Construction has been growing consistently since the earliest days of the pandemic, mostly related to new distribution space to support greater use of e-commerce.  This also explains the growth in Transportation as both delivery services and the warehousing of products to be delivered are included in this industry. However, it is only within the last year or so that Professional/Technical Services and Health Services have begun accelerating.

Meanwhile, Financial services employment has been declining since before the pandemic began due to both industry consolidation and shifts to online transactions. The decline in Administrative Support is more recent and may be a signal of a slowing economy since temporary workers are included in this sector and these are among the first to be cut when the economy slows.

August continues to add new employment to the Kansas City region, though still at a slow rate.  It is likely that labor scarcity is contributing to this, given the region’s exceptionally low unemployment rate.

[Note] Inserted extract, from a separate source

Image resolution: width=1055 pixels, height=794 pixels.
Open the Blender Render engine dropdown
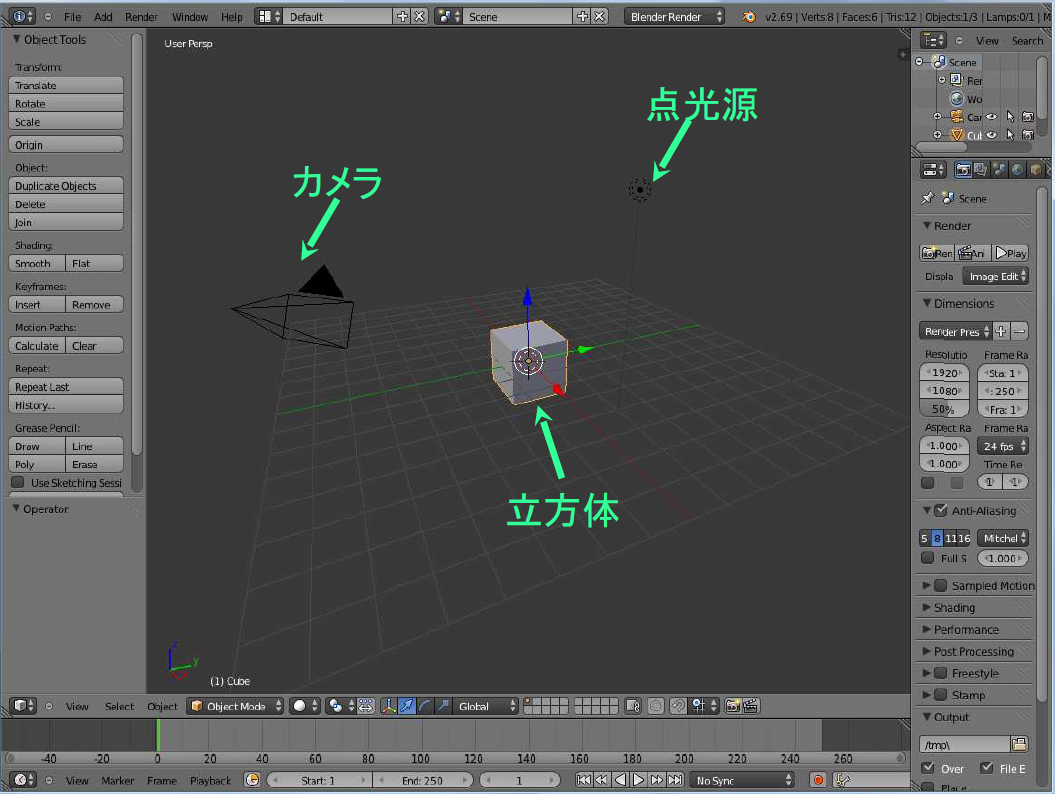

National policy, however, seeks to slow the economy to cool off a very tight labor market and reduce inflationary pressures. The Federal Reserve has signaled that they intend to be aggressive at raising rates to achieve these aims. Because of this, growth should slow further in the near- to medium-term. The Federal Reserve still believes it is possible to engineer a “soft landing” where the level of employment slows but does not decline. Yet, given how quickly the Federal Reserve Open Market Committee is raising short-term interest rates, it seems increasingly likely that employment declines could nonetheless occur within the next six months.